Youth wing of the Social Democratic and Labour Party

SDLP Youth is the youth wing of the social democratic and Irish nationalist political party, the Social Democratic and Labour Party (SDLP). Membership of the organisation is entitled to SDLP party members of the age 30 and under. It is organised throughout Northern Ireland and plays an active role within the SDLP at all levels of the organisation.

==Organisation==
SDLP Youth is currently organised across much of Northern Ireland, including University societies. The group is split into a number of branches with the executive committee acting as the governing body of the organisation.

===Executive===
SDLP Youth is organised at a national level by the Youth Executive. The Youth Executive is responsible for the day-to-day running of SDLP Youth. It consists of nine Officers elected at the annual Youth Conference.

The current Officers of the Youth Executive elected in March 2026 are:

| Executive Position | Officer | Constituency |
|---|---|---|
| Chairperson | Fiachra McCarney-Savage | Belfast South and Mid Down |
| Vice-Chairperson and North-South Officer | Eilidh O'Connor | East Derry |
| Secretary General | Aaron Blaney | Belfast West |
| Campaigns and Communications Officer | Will Polland | Strangford |
| Equality Officer | Eabha Cowan | East Antrim |
| Membership Officer | Tony McCann | North Down |
| Policy Officer | Alex Egan | Belfast South and Mid Down |
| Under 18's Officer | Jack McCubbin | Fermanagh and South Tyrone |
| Women's Officer | Chloe Finlay | Strangford |

===Branches===
The current SDLP Youth branch organisations are:

- Antrim
- Belfast
- Derry
- East Derry
- Fermanagh
- Newry and Armagh
- Queen's University Belfast
- South Down
- Ulster University
- West Tyrone
Former SDLP branch organisations include:

- Magee SDLP
- Strabane
- Upper Bann

==History==

A youth section of the SDLP was first floated in late 1973 which led to the short lived group "the Young Social Democrats" which organised from 1974 to 1976.
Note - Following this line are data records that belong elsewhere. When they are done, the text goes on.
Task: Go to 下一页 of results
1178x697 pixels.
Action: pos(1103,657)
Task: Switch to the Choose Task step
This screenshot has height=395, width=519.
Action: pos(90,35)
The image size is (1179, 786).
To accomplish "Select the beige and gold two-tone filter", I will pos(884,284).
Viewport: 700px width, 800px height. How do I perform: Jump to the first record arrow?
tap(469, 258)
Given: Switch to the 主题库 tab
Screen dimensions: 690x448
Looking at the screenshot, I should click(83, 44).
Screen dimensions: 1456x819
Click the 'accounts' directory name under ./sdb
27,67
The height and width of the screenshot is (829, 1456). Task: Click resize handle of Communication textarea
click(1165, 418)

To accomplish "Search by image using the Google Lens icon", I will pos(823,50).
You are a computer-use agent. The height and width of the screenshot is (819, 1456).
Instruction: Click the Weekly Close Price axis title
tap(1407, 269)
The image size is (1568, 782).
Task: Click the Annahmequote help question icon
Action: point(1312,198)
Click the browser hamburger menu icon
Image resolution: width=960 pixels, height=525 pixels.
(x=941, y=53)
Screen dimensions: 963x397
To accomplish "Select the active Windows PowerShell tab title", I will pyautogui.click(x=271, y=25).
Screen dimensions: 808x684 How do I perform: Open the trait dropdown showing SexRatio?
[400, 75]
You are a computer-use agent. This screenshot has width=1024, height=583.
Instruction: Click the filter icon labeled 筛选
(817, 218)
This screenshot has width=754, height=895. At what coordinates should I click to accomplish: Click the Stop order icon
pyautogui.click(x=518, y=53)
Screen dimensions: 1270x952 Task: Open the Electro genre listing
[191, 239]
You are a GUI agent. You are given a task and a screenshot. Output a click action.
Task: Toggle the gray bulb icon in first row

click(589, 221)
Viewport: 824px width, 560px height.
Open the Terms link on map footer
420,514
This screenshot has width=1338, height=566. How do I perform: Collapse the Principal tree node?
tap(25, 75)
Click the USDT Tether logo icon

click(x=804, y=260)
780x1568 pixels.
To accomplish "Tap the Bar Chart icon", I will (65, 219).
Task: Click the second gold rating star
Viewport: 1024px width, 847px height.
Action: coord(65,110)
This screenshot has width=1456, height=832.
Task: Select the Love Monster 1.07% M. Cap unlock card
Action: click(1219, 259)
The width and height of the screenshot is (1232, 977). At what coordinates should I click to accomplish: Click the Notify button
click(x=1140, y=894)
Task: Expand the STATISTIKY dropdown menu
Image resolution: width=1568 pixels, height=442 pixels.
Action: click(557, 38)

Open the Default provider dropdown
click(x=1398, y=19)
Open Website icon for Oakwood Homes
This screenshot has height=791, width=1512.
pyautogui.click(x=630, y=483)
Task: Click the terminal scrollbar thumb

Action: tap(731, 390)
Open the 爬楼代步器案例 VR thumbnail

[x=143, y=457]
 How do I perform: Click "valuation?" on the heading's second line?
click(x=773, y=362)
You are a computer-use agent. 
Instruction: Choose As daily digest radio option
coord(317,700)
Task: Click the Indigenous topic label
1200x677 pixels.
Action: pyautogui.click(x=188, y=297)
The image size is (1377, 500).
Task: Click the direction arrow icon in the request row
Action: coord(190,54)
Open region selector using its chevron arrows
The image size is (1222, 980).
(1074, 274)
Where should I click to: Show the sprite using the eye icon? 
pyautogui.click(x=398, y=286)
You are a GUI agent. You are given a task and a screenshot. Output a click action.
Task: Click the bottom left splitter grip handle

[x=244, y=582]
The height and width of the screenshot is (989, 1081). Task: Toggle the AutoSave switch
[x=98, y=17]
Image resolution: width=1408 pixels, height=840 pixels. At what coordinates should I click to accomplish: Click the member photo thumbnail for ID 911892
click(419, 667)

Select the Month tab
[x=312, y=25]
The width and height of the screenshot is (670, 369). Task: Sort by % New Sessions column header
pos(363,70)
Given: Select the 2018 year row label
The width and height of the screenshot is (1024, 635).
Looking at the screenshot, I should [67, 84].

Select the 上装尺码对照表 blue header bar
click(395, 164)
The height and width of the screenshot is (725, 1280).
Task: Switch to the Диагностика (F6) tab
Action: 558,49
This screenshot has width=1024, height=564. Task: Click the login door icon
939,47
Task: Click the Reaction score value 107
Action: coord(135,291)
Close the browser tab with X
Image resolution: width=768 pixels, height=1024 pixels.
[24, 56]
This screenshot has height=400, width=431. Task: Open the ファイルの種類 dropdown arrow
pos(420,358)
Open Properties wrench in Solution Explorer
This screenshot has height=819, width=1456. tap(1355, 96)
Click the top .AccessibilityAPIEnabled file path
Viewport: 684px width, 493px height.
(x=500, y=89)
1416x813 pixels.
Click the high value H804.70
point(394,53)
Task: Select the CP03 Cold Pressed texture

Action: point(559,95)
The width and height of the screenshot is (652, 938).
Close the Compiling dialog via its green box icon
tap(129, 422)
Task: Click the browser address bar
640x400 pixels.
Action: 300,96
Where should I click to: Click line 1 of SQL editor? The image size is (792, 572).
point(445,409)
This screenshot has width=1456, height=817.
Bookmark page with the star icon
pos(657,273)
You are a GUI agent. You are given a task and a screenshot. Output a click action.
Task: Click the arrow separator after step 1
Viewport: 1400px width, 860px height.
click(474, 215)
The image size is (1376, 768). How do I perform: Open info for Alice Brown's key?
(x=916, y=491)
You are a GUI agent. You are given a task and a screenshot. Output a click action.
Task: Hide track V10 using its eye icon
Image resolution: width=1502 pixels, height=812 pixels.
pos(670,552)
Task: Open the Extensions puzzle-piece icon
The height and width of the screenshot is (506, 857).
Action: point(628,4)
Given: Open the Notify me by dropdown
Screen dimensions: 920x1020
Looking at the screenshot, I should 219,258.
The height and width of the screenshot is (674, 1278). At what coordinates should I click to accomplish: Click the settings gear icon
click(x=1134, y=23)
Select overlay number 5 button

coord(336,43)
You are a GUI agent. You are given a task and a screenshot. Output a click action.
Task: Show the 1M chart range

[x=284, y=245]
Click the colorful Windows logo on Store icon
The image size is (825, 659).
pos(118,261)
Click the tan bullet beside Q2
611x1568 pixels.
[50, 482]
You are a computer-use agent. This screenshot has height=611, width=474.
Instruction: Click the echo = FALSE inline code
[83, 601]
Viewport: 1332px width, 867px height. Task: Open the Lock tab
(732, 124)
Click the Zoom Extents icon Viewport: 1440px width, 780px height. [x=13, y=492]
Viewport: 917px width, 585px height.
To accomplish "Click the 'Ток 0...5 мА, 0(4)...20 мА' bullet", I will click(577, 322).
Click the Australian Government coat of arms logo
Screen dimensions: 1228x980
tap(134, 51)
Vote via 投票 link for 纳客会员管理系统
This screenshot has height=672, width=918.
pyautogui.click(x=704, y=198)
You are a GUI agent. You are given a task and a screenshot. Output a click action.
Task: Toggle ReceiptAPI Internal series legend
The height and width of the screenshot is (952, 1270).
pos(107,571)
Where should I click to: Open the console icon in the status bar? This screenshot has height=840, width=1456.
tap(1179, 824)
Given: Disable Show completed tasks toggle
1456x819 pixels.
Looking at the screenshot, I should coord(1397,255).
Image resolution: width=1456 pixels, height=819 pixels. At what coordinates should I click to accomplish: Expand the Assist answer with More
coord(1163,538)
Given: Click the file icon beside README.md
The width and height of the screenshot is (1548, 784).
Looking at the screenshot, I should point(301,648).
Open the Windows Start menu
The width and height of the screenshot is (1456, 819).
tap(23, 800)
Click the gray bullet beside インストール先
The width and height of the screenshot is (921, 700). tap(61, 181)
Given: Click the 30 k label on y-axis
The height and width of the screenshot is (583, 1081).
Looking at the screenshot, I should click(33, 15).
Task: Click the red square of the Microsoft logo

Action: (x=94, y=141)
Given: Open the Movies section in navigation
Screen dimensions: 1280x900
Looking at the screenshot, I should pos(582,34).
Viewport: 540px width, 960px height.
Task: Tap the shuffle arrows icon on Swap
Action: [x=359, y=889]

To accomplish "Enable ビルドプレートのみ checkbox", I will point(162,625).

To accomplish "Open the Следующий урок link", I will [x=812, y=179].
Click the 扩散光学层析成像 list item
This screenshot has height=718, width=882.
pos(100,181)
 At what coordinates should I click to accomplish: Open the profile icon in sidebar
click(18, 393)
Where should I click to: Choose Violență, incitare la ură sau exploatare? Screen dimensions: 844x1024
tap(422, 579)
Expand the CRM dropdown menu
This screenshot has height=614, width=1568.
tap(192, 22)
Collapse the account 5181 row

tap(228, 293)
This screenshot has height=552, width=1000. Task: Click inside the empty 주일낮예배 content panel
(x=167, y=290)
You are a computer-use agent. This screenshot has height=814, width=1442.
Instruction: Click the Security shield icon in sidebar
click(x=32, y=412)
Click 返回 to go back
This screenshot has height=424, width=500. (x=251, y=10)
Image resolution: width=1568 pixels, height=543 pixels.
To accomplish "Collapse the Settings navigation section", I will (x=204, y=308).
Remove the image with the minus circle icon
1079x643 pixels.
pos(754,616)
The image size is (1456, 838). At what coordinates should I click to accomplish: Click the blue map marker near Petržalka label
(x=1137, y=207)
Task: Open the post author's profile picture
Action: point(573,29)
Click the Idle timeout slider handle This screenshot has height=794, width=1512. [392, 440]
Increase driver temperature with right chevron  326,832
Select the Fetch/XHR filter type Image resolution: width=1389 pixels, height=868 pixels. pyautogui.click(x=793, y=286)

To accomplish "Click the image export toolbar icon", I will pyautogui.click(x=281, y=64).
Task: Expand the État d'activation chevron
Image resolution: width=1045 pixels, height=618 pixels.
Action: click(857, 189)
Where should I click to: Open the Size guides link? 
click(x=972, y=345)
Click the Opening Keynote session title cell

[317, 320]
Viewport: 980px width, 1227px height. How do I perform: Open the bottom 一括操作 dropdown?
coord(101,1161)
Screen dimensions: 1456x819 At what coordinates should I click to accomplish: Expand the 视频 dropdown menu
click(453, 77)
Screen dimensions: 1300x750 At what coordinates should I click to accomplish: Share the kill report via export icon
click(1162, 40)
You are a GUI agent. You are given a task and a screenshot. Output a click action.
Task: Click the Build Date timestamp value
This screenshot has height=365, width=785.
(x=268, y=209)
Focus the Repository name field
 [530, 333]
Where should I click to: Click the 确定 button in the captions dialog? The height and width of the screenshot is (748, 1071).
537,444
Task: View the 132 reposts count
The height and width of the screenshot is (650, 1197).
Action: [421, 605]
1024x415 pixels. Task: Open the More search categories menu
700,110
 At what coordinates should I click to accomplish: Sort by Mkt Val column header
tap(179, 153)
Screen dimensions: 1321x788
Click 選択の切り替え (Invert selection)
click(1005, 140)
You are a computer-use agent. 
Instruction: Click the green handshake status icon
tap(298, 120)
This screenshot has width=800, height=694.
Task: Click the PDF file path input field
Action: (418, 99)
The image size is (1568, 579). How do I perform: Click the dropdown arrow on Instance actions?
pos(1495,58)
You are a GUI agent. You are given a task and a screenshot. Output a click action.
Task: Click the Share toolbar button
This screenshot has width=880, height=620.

The current youth wing started organising in the early 1990s bringing motions, such as the decriminalisation of marijuana, to party conferences but it wasn’t until 10 June 1995 that SDLP Youth became a distinct section of the SDLP when it was added to the party constitution.

==International==

SDLP Youth are full members of the Young European Socialists (YES), formerly the European Community Organisation of Socialist Youth (ECOSY), having been admitted at the 1994 conference in Munich. At this 1994 conference future SDLP MLA for South Belfast Conall McDevitt was elected as an ECOSY vice-president after being elected the National Secretary of Labour Youth in 1993. At 2021 YES Congress Leah Rea became the first member of SDLP Youth to be nominated and elected to the YES Presidium as Vice-President.

In 2016 SDLP Youth and YES held a joint seminar in Belfast on "far-right extremism and Brexit" which was attended by young socialist activists from across Europe.

SDLP Youth are also observer members of International Union of Socialist Youth.